• _EXERCISE 1_: Substitute "Launch" for "Open" in the records, from their start through the line that contains "coord(1351,26)", and leave everything else unchanged. Return only those lines.

Documentation of the end-to-end process: a crucial step
Comprehensive documentation is a critical step in a company’s IFRS 17 journey to ensure a smooth transition as BAU teams take over from project teams. It ensures transparency, auditability, and facilitates internal and external reviews. Well-documented processes and decisions provide a clear trail of how data was prepared, assumptions were set, calculations were performed, and results were analysed – also setting up the business to better spot process inefficiencies and get ready for upgrades.
Team composition and training: the human element
The composition of the team is a vital consideration. Actuaries and accountants play key roles in navigating IFRS 17 – but the future insurer ought to tap into larger skill pools.
Actuaries and accountants bring domain expertise, but data scientists, data engineers and software developers can support advanced data analytics, statistical modelling, and data visualisation requirements. Striking the right balance between these roles and reimagining reporting teams is essential to redefining the status quo.
As the regulatory and technology landscape continue to evolve, investing in ongoing training and upskilling have emerged as critical components for ensuring success. Investment in training and development not only supports compliance efforts but also unlocks the transformative potential of modernisation and innovation. By empowering team members with targeted upskilling and collaborative learning opportunities, insurers can ensure that they remain at the forefront of industry best practices and can leverage new technologies to improve efficiency.
Timeline to produce results: the transition challenge
Implementing IFRS 17 is a complex process, and it's crucial to account for the timeline required for each step of the process. Insurers should examine the total number of model runs and data transformation pipeline run times needed, as this can significantly impact the overall timeline and resource allocation.

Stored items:
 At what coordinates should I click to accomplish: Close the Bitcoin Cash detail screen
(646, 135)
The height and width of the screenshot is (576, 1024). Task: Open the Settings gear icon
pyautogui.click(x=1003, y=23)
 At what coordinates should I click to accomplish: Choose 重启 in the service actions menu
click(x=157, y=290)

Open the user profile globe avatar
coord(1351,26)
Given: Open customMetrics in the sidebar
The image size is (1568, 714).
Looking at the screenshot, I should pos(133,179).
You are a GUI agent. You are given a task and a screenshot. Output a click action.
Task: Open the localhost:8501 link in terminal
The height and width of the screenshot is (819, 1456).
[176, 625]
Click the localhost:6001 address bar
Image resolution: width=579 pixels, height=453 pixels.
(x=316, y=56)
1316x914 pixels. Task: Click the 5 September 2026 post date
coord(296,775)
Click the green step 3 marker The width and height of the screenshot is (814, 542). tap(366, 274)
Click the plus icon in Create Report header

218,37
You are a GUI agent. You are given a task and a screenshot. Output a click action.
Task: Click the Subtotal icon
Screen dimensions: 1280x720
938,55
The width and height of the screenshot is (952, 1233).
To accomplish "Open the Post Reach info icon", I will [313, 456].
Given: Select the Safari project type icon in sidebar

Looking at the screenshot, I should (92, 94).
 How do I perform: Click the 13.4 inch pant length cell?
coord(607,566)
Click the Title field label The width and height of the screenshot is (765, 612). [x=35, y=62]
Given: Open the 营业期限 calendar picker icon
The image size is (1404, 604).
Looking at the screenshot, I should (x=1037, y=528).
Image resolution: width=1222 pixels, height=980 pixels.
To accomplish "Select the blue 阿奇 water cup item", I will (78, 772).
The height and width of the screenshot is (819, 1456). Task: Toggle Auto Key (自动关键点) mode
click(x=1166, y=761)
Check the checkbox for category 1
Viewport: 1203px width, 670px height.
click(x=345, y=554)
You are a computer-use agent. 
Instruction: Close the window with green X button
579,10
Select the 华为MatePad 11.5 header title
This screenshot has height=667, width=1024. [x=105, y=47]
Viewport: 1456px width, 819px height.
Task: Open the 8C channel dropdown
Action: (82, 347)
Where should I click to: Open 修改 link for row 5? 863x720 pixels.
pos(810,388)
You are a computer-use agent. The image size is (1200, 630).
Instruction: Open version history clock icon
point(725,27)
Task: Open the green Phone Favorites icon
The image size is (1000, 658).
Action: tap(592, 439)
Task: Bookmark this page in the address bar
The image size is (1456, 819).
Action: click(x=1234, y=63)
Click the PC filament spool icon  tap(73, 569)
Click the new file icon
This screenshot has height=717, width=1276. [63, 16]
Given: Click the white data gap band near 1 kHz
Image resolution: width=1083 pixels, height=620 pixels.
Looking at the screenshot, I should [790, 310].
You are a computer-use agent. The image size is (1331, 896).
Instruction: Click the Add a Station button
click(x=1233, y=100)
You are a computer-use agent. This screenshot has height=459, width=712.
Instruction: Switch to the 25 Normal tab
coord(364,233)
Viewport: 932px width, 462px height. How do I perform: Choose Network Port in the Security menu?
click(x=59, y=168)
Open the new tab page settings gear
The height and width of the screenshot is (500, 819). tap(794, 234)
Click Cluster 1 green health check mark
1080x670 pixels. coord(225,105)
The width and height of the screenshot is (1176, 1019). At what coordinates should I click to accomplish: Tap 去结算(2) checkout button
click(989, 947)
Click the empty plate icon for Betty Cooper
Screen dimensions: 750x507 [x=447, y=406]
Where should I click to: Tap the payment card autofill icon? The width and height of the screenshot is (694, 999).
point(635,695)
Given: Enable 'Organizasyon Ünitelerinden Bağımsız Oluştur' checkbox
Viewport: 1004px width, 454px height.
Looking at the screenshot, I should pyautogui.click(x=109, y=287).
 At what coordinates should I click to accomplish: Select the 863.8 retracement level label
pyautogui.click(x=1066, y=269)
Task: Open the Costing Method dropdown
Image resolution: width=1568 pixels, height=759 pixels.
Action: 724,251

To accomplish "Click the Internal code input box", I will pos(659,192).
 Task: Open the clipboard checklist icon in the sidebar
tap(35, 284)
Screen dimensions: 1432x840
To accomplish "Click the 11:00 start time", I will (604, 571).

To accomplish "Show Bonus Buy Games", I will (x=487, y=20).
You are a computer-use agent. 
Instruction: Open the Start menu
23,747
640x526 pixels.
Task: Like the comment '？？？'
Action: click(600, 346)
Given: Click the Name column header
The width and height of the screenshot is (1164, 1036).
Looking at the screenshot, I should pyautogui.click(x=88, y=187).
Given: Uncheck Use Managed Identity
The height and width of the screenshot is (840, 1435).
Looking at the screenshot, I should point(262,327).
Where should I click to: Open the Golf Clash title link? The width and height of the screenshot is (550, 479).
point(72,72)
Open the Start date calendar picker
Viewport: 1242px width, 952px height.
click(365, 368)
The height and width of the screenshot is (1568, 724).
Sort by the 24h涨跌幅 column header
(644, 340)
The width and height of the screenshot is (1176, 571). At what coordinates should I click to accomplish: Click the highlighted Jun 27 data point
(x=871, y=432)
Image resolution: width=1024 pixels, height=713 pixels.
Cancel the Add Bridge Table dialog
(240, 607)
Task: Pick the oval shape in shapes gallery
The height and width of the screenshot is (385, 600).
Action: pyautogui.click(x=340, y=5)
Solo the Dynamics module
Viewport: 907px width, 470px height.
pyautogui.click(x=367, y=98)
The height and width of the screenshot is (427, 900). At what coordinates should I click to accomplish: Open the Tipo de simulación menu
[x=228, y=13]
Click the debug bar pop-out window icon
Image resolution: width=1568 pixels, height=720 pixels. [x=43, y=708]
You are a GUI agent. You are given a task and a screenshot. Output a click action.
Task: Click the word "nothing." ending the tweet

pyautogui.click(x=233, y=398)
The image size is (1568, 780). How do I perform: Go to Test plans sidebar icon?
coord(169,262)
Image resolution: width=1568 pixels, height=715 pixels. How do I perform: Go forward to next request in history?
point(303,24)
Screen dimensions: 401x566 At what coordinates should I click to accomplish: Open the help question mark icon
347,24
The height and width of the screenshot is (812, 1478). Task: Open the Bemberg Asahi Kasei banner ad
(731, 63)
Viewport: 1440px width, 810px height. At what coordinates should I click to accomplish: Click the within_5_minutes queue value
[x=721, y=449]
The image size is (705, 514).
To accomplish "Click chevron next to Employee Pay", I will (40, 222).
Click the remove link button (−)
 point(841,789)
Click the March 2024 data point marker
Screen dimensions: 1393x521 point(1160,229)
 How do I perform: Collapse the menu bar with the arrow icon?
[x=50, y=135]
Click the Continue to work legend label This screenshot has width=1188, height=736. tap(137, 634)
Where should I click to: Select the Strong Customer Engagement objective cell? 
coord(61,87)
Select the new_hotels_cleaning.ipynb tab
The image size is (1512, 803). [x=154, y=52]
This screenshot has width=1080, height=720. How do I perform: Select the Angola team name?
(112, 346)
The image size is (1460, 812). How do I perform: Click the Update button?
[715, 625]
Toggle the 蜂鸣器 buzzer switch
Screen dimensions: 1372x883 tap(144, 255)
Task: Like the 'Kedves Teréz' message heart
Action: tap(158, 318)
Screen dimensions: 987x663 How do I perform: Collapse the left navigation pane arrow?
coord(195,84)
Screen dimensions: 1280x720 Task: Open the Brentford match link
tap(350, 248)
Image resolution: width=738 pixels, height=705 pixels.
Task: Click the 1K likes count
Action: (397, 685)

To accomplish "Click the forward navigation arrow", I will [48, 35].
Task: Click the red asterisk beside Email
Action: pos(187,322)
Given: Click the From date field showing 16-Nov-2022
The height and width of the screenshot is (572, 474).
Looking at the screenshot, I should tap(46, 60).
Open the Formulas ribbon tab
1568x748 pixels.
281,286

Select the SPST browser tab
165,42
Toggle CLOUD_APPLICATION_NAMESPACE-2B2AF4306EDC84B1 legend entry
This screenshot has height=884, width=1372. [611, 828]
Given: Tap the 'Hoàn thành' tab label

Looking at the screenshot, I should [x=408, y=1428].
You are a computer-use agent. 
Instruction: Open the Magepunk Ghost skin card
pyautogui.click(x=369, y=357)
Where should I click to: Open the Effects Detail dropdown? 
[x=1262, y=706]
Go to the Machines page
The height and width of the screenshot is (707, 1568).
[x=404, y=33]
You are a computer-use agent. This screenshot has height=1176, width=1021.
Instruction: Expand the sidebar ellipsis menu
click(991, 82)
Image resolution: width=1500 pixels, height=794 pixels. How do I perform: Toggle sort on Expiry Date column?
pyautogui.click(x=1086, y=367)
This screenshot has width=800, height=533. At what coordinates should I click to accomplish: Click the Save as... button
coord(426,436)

• _EXERCISE 2_: Summarize the text on IFRS 17 implementation in two sentences.

• _COMPLETE OUTPUT 1_:
 At what coordinates should I click to accomplish: Close the Bitcoin Cash detail screen
(646, 135)
The height and width of the screenshot is (576, 1024). Task: Launch the Settings gear icon
pyautogui.click(x=1003, y=23)
 At what coordinates should I click to accomplish: Choose 重启 in the service actions menu
click(x=157, y=290)

Launch the user profile globe avatar
coord(1351,26)

• _COMPLETE OUTPUT 2_: Thorough documentation of the end-to-end process gives transparency and auditability and eases the handover from project teams to BAU teams, while insurers should add data scientists, data engineers and software developers to actuaries and accountants and invest in ongoing training and upskilling. Because implementing IFRS 17 is complex, insurers should also plan the timeline for each step, examining the total model runs and data transformation pipeline run times needed.